①精密称取0.438 g NaCl溶于50 mL容量瓶中，再加纯化水，定容前检查装置是否漏水，然后倒转和摇动的方法使瓶内液体混合，配好0.15 mol·L-1NaCl的溶液.

②取考马斯亮蓝G-250 50 mg，放入烧杯，加入25 mL乙醇，50 mL磷酸，注意要混匀，然后加入纯化水，慢慢将其稀释至500 mL，所制得的溶液为考马斯亮蓝G-250的染色液，以备实验所用.
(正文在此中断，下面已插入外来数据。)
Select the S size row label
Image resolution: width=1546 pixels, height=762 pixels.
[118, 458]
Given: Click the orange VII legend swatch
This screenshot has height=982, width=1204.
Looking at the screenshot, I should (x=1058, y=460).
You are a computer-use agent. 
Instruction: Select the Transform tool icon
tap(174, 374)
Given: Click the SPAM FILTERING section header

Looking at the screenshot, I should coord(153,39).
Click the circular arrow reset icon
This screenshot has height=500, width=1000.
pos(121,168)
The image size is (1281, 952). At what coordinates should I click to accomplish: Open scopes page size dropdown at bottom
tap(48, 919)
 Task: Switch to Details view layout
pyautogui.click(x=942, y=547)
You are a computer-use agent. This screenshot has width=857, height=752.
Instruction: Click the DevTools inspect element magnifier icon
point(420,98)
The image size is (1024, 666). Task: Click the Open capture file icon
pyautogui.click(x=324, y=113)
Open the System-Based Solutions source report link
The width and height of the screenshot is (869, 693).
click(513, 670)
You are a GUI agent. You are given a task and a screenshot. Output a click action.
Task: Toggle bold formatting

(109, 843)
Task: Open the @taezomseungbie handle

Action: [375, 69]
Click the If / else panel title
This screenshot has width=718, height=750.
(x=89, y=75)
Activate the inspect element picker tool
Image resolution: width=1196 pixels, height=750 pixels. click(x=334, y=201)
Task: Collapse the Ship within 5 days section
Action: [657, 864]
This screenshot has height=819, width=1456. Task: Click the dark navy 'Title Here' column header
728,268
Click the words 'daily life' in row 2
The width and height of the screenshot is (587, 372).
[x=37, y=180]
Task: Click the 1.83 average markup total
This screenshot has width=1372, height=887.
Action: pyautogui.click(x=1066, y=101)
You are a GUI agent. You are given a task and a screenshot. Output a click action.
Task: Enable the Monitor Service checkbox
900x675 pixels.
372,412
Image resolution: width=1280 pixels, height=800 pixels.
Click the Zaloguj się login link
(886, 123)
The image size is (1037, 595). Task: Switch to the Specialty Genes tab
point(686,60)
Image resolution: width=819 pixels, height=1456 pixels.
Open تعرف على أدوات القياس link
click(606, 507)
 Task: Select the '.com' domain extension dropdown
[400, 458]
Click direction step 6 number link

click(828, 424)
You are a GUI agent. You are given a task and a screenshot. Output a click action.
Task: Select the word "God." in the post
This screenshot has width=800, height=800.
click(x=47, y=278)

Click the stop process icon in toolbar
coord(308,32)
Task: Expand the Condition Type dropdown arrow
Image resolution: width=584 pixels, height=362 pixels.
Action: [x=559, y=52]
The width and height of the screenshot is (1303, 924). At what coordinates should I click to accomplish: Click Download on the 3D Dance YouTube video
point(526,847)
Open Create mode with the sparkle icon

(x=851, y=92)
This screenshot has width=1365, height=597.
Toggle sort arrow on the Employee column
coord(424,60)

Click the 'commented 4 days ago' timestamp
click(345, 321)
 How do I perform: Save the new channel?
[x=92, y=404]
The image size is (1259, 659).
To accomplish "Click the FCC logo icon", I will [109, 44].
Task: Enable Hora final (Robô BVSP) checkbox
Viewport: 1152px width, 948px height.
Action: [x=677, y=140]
③选用电子天平称取牛血清蛋白25 mg，放于25 mL容量瓶中，用纯化水溶解后，定容，即得，放于4℃下放置在冰箱中保存.取该溶液0.2 mL，加0.15 mol·L-1NaCl溶液到2 mL，再加考马斯亮蓝G-250溶液10.0 mL，混合均匀后，大约放5 min，得到蛋白质对照品溶液.

④取苍耳子炮制品粉末0.1g，加入0.15mol·L-1NaCl溶液到2 mL，此处一定要记得利用超声波进行溶解，加入考马斯亮蓝10.0 mL，混合均匀，放置大约5 min，等待反应.

⑤取2 mL的0.15 mol·L-1NaCl溶液，10.0 mL考马斯亮蓝G-250溶液，混合，放置一段时间，待其充分反应，得到的是空白样品溶液.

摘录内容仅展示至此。